DESCRIPTION OF THE TASK: Entries follow. Give back exactly the lines starting at the one containing "You are a computer-use agent. The height" and ending at the one containing "Given: Open the COMP symbol dropdown arrow", and no other lines.

Data items:
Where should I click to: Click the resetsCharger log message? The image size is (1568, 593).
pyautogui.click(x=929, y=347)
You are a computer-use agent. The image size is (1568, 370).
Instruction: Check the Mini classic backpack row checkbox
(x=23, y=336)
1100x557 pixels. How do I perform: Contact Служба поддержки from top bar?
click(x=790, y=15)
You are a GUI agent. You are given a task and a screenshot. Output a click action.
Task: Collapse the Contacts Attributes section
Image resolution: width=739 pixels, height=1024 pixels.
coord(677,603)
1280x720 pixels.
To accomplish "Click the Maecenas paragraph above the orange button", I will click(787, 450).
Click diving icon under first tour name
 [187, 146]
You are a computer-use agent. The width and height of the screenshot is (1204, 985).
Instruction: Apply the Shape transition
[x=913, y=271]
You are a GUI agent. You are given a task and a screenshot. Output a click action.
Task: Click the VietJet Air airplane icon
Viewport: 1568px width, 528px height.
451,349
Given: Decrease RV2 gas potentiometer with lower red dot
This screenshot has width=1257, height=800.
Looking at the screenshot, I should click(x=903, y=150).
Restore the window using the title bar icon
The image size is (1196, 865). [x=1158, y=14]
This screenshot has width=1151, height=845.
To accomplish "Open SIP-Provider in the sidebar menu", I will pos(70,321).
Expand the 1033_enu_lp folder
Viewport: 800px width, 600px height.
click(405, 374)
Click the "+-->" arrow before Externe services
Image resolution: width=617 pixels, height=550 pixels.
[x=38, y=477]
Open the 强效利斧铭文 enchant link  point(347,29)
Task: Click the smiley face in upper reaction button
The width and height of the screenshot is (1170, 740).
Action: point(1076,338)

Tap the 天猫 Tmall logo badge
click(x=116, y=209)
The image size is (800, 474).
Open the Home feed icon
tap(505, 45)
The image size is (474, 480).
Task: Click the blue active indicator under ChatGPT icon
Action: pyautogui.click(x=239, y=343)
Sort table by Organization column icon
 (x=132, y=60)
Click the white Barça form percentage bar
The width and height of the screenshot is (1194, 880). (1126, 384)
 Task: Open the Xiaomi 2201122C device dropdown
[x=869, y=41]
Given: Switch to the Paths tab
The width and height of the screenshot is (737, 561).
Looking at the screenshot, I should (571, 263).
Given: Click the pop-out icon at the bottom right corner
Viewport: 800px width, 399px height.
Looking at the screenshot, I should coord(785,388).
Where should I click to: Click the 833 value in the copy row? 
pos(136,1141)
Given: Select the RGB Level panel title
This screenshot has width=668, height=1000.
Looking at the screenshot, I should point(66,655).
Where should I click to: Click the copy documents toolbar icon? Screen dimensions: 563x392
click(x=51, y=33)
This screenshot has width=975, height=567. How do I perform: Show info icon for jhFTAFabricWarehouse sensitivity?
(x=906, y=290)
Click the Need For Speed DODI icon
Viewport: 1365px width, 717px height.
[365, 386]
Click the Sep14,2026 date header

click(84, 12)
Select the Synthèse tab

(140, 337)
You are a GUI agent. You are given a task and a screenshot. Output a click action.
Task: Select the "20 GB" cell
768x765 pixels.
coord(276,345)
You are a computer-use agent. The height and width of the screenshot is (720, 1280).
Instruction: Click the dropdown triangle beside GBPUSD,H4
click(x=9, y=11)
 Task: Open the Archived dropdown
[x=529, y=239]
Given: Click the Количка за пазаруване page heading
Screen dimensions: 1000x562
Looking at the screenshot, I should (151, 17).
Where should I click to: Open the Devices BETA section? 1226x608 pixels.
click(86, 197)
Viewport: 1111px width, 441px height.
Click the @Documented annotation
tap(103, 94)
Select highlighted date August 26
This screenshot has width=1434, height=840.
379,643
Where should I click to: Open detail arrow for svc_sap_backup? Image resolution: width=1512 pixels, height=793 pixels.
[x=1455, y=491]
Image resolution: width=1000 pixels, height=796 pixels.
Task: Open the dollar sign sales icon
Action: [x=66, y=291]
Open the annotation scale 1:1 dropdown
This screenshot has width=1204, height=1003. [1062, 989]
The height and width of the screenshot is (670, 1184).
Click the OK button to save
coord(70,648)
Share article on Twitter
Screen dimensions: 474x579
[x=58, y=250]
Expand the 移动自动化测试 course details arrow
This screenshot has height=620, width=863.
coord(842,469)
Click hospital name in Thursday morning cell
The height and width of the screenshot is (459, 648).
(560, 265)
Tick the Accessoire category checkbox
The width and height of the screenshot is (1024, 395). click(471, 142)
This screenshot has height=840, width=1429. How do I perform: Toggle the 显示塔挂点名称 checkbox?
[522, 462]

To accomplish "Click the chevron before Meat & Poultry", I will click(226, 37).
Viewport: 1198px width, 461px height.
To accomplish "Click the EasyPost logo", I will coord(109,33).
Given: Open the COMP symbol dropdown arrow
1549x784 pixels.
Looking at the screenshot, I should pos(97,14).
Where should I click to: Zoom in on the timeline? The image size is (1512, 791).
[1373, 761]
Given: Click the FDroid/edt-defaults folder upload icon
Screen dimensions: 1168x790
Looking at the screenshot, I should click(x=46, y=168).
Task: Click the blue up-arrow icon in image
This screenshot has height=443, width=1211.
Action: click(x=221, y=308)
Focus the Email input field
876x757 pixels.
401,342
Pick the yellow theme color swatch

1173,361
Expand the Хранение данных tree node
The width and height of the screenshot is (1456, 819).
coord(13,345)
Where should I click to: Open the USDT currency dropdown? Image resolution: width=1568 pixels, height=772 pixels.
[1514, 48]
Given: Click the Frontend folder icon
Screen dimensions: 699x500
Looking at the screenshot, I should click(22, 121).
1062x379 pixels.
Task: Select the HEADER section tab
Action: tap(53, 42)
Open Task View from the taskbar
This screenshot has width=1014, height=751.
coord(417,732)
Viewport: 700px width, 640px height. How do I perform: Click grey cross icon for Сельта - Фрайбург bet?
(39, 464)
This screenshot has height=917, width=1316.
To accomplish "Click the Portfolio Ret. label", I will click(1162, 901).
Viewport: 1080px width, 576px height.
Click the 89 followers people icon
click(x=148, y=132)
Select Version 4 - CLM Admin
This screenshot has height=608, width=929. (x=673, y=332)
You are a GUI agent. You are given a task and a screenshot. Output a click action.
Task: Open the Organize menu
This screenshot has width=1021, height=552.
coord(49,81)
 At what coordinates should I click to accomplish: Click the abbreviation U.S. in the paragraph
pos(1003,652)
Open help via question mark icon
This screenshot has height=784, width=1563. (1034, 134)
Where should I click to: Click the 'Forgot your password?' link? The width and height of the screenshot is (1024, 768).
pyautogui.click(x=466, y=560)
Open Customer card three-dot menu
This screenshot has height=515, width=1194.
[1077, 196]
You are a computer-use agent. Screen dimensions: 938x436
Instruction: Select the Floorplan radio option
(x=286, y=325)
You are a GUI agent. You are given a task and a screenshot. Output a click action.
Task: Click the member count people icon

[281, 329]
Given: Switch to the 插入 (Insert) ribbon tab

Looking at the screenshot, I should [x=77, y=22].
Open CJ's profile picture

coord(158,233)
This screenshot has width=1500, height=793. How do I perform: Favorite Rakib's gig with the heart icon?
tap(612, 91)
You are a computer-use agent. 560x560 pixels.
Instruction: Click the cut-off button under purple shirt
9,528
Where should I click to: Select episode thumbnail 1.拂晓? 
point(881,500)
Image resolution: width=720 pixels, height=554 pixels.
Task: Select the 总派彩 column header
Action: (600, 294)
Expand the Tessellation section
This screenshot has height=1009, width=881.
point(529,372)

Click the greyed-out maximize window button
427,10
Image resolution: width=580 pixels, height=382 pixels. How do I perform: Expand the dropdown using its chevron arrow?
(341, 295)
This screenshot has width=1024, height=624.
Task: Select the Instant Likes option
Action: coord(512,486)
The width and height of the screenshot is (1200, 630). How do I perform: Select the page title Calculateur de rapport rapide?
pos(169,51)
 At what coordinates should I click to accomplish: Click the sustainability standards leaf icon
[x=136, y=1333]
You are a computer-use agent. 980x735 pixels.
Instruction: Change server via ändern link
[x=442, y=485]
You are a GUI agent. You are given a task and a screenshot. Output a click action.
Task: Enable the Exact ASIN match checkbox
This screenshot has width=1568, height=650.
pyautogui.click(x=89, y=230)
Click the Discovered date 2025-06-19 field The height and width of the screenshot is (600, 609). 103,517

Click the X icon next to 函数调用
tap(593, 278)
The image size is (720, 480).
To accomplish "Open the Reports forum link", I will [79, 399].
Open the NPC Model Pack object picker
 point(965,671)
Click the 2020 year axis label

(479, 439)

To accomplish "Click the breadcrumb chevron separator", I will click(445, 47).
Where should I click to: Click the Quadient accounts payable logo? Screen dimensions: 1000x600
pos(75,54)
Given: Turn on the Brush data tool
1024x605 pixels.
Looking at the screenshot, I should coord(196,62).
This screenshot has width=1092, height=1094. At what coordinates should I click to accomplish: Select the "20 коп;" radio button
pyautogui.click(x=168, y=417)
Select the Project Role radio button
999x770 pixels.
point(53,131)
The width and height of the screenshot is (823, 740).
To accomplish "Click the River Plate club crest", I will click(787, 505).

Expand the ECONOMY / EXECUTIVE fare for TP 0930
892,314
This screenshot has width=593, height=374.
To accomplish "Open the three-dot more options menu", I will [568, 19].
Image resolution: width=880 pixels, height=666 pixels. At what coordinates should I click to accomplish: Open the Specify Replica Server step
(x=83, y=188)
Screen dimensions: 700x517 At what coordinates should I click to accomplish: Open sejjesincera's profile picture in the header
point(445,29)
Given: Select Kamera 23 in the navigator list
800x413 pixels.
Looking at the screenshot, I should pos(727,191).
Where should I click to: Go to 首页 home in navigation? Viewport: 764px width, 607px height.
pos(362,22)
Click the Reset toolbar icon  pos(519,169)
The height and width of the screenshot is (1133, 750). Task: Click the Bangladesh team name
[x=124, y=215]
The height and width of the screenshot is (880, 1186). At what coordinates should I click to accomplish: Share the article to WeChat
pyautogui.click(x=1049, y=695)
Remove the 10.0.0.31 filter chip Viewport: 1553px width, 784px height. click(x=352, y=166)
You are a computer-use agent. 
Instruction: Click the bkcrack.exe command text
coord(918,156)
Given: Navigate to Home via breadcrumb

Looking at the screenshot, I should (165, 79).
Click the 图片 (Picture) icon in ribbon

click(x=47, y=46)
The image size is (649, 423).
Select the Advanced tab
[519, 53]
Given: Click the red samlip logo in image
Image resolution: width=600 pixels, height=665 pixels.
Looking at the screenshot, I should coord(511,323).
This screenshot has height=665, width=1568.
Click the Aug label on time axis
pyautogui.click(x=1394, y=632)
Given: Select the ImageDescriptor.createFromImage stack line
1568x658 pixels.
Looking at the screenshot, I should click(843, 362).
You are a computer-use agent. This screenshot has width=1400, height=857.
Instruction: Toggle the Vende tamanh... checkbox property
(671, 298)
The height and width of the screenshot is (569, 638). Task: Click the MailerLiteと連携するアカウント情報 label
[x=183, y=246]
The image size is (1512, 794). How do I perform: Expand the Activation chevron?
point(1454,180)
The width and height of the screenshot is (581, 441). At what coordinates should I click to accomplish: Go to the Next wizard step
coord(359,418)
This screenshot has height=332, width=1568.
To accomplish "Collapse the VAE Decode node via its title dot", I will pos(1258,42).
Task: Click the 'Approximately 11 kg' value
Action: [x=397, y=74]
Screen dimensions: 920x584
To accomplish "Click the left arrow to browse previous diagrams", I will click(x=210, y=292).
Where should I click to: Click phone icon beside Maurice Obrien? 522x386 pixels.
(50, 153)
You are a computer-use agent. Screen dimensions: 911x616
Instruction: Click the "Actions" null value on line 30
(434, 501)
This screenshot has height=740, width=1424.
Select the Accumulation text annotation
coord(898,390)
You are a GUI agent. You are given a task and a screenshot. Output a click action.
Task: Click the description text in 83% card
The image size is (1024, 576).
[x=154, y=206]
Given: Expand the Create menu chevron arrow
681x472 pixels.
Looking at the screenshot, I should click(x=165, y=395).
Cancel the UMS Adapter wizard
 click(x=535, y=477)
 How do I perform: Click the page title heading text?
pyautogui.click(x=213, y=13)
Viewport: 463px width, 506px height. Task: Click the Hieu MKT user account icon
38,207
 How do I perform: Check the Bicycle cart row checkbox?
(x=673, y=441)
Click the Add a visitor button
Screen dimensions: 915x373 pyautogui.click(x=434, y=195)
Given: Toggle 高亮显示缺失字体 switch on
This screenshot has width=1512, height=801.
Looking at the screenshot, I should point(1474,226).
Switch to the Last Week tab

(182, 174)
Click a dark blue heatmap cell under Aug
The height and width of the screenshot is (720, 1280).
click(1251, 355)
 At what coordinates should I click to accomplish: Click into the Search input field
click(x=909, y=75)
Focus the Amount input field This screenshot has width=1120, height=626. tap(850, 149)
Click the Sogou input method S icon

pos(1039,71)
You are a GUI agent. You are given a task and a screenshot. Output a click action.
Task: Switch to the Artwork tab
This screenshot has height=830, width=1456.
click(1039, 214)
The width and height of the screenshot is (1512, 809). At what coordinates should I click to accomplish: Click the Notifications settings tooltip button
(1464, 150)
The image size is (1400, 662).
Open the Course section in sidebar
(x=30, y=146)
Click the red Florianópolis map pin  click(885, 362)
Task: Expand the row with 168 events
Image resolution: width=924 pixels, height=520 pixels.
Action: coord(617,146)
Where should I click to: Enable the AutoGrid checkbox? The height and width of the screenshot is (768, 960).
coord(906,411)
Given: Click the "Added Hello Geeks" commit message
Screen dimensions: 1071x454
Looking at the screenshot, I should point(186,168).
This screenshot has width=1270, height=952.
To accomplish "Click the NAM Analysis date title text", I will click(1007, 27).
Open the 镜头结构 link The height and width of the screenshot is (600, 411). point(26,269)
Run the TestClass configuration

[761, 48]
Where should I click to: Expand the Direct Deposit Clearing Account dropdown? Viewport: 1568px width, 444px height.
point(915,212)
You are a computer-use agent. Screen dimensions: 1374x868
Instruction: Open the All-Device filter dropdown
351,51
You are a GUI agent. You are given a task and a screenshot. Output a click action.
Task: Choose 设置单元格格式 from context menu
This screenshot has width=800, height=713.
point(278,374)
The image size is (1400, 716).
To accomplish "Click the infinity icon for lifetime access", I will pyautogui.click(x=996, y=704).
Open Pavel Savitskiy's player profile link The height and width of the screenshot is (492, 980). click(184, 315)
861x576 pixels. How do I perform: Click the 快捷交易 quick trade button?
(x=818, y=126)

WRITTEN RESPONSE:
You are a computer-use agent. The height and width of the screenshot is (720, 1280).
Instruction: Click the dropdown triangle beside GBPUSD,H4
click(x=9, y=11)
 Task: Open the Archived dropdown
[x=529, y=239]
Given: Click the Количка за пазаруване page heading
Screen dimensions: 1000x562
Looking at the screenshot, I should (151, 17).
Where should I click to: Open the Devices BETA section? 1226x608 pixels.
click(86, 197)
Viewport: 1111px width, 441px height.
Click the @Documented annotation
tap(103, 94)
Select highlighted date August 26
This screenshot has width=1434, height=840.
379,643
Where should I click to: Open detail arrow for svc_sap_backup? Image resolution: width=1512 pixels, height=793 pixels.
[x=1455, y=491]
Image resolution: width=1000 pixels, height=796 pixels.
Task: Open the dollar sign sales icon
Action: [x=66, y=291]
Open the annotation scale 1:1 dropdown
This screenshot has width=1204, height=1003. [1062, 989]
The height and width of the screenshot is (670, 1184).
Click the OK button to save
coord(70,648)
Share article on Twitter
Screen dimensions: 474x579
[x=58, y=250]
Expand the 移动自动化测试 course details arrow
This screenshot has height=620, width=863.
coord(842,469)
Click hospital name in Thursday morning cell
The height and width of the screenshot is (459, 648).
(560, 265)
Tick the Accessoire category checkbox
The width and height of the screenshot is (1024, 395). click(471, 142)
This screenshot has height=840, width=1429. How do I perform: Toggle the 显示塔挂点名称 checkbox?
[522, 462]

To accomplish "Click the chevron before Meat & Poultry", I will click(226, 37).
Viewport: 1198px width, 461px height.
To accomplish "Click the EasyPost logo", I will coord(109,33).
Given: Open the COMP symbol dropdown arrow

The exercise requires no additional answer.